The ISS Progress 53 (53P) resupply craft has been filled with trash and discarded gear and is being readied for its undocking Monday morning from the aft end of the Zvezda service module. Flight Engineer Max Suraev installed the 53P’s docking mechanism ahead of hatch closure Friday.

The veteran cosmonaut began his morning transferring cargo from the newly docked Soyuz TMA-13M spacecraft. He also worked maintenance on Russian laptop computers.

European astronaut and Flight Engineer Alexander Gerst tested a hardware command panel that will be used to send commands to the Cygnus spacecraft when it arrives on the Orbital-2 mission at the end of June. The Cygnus commercial cargo craft on its second Commercial Resupply Services mission for Orbital Sciences is targeted for a June 20 launch to the International Space Station.

Gerst began Thursday morning conducting more sample collection work for the Microbiome experiment. That investigation observes how microbes that live on and inside a crew member’s body adapt to long-term microgravity and the implications it may have for an astronaut’s immune system.

Cosmonauts Alexander Skvortsov and Oleg Artemyev are moving ahead preparing for a June 19 spacewalk. They spent Thursday morning searching and gathering tools and hardware for a series of installation tasks outside the station’s Russian segment.

Commander Steve Swanson worked throughout the day to return a U.S. spacesuit to service. He checked for water and gas leaks to ensure the successful installation of a fan pump separator on the spacesuit. In the afternoon, the commander recharged batteries on spacewalk gear and tools.

He also spent a few moments photographing lettuce grown for the Veggie experiment. The lettuce will be harvested next week for stowage in a science freezer and later analysis on the ground. Scientists want to ensure vegetables harvested in microgravity are safe for human consumption.

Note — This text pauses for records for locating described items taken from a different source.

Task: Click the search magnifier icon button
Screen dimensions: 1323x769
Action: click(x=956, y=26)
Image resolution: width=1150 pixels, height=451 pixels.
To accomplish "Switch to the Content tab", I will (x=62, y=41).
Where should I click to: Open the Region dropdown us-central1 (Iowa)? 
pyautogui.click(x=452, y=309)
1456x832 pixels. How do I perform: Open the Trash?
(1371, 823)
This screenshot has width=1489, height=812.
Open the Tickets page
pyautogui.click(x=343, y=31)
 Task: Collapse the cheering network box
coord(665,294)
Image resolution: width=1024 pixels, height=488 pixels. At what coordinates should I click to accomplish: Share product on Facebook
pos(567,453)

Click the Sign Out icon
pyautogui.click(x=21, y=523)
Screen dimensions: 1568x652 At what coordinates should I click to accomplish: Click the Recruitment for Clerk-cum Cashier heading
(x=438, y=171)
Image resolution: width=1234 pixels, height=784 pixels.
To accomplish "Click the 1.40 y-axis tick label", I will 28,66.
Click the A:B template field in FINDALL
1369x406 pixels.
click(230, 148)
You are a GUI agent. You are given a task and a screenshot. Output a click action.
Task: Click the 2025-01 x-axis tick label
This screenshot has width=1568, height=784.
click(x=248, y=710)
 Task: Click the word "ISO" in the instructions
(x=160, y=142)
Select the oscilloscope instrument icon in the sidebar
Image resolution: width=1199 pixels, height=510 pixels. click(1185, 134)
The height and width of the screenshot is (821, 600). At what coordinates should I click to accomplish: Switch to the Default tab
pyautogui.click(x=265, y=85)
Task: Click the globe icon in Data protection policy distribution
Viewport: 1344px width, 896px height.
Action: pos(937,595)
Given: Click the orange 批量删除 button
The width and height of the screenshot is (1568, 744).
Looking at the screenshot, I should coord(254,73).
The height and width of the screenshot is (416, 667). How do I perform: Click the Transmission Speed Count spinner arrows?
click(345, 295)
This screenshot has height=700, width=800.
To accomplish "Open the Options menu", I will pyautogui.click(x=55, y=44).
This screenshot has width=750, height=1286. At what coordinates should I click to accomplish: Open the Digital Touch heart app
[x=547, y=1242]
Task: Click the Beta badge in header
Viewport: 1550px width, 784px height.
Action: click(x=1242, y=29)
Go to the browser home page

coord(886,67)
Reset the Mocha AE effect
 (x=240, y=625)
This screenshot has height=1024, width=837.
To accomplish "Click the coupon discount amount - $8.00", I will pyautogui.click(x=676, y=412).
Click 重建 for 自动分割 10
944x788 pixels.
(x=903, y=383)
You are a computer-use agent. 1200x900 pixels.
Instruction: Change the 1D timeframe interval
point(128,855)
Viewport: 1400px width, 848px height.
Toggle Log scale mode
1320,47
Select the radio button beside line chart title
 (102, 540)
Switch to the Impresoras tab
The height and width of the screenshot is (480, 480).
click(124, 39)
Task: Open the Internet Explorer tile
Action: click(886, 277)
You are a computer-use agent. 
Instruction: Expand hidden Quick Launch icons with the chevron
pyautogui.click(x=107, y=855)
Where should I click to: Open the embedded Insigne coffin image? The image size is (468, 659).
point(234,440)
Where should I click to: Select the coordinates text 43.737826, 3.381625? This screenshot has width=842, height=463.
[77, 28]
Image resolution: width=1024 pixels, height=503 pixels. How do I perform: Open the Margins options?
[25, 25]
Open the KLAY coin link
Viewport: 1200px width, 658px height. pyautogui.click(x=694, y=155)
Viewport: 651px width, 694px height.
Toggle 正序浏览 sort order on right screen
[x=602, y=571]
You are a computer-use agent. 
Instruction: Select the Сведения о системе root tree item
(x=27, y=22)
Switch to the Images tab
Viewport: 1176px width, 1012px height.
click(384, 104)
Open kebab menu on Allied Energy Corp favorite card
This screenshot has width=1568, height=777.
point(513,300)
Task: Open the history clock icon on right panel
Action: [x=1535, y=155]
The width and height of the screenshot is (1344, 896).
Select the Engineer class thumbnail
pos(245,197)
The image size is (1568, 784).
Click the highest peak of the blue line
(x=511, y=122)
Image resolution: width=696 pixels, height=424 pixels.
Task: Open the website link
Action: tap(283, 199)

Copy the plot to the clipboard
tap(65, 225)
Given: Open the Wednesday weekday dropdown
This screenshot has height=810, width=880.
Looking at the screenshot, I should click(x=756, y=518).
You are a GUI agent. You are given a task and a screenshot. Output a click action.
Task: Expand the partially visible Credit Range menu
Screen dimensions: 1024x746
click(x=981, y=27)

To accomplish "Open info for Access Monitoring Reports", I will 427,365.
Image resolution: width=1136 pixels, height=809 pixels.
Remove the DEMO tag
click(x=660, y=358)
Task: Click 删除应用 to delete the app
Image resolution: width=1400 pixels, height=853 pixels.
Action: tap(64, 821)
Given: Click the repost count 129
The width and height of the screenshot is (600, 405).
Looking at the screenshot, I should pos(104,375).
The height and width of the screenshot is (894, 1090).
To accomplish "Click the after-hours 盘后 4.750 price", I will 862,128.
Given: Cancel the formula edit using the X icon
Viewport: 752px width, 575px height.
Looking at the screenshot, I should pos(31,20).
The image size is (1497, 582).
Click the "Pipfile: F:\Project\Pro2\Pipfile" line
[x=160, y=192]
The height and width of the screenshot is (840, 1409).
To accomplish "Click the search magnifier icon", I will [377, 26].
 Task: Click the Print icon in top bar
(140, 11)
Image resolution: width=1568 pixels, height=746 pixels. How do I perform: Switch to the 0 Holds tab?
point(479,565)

After starting the morning on crew orientation and station familiarization tasks, Flight Engineer Reid Wiseman got to work on in-flight maintenance. He rotated a science freezer rack out of the wall inside the Destiny laboratory module so he could access and replace two faulty power control modules. In the afternoon, Wiseman switched temperature and humidity control from one common cabin air assembly to another inside Destiny.